I wrote and published this article on LinkedIn in November 15th, 2015 but due to the recent events I thought it was relevant.
Listening to a well-respected British channel last night the news’ journalist referred to the 8 suicide-bombers as ‘psychopaths’. It stuck in my mind and I was feeling uncomfortable with this absurd statement. Where did THAT come from? What’s the evidence he’s basing this statement on? These people are not psychopaths … or at least … not all of them. We are so fast to put a label on things and people that is scary… so, I did a little research to back up what I am about to write.
It is for sure a terrifying phenomenon, but what makes these people who are often teenagers take other people’s lives and then take their own? We are very quick to term anything that does not make sense to us as ‘mad’ or ‘insane’.
First of all, according to sources, terrorist groups have a rigorous screening process for the mentally imbalanced, simply because they pose potential security and confidentiality risk.

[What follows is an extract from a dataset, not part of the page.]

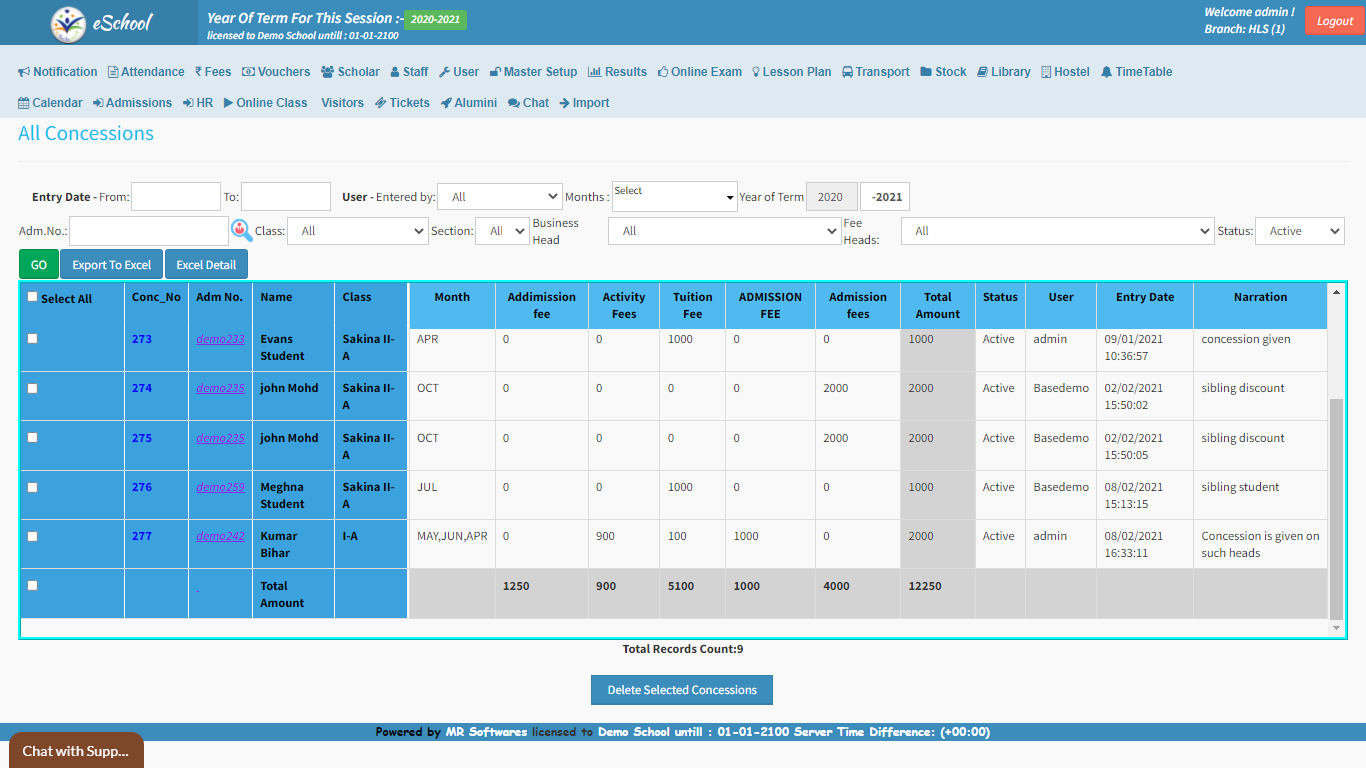The width and height of the screenshot is (1366, 768).
Task: Expand the Entered by user dropdown
Action: [500, 197]
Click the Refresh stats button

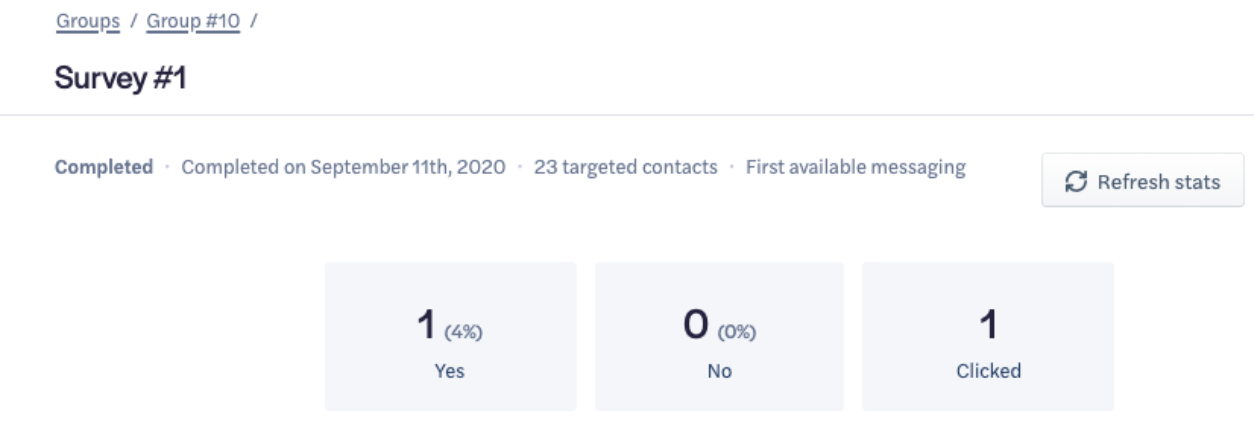point(1143,180)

From their perspective, this is not considered ‘suicide’ which would be weak and selfish, but it’s rather considered to be a ‘martyrdom or self-sacrifice in the service of Allah’. They emphasize the altruistic nature of their acts, convincing themselves that this is the right thing. Yes, our mind DOES have that power… to convince ourselves that something IS the right thing… It’s called ‘cognitive dissonance’ in psychology for those interested, or ‘the little lies we tell ourselves’. Also, it is important to understand that these acts go beyond their individual behavior, it’s about a collective identity which is serving a whole group of people with such strong beliefs that drive their behavior. So, there are many factors (society, culture, etc.) that contribute and explain this phenomenon.
Typically, most suicide-bombers are late adolescents or young men between 17-22 (even though most recently young women seem to be joining as well). This is a period of one’s life characterized by experimentation and identity formation, hence, being particularly vulnerable to influential leaders with radical views. Would that be enough? Of course not, as I said a myriad of other variables do play a role (family and hence upbringing, society, religion, etc.).
Treating them as psychopaths is misleading to say the least. Also, we would be educating the public about what psychopathology is in a completely wrong way. One of the key characteristics of psychopathy is lack of emotions, whether positive or negative, which is definitely not the case with the suicide-bombers. The intelligence services would be much better off using psychological expertise to try and really understand these people’s minds and not treat them as ‘mad’ or insane’, but instead view the world from their eyes and perspective, so that we could all live in a safer world one day.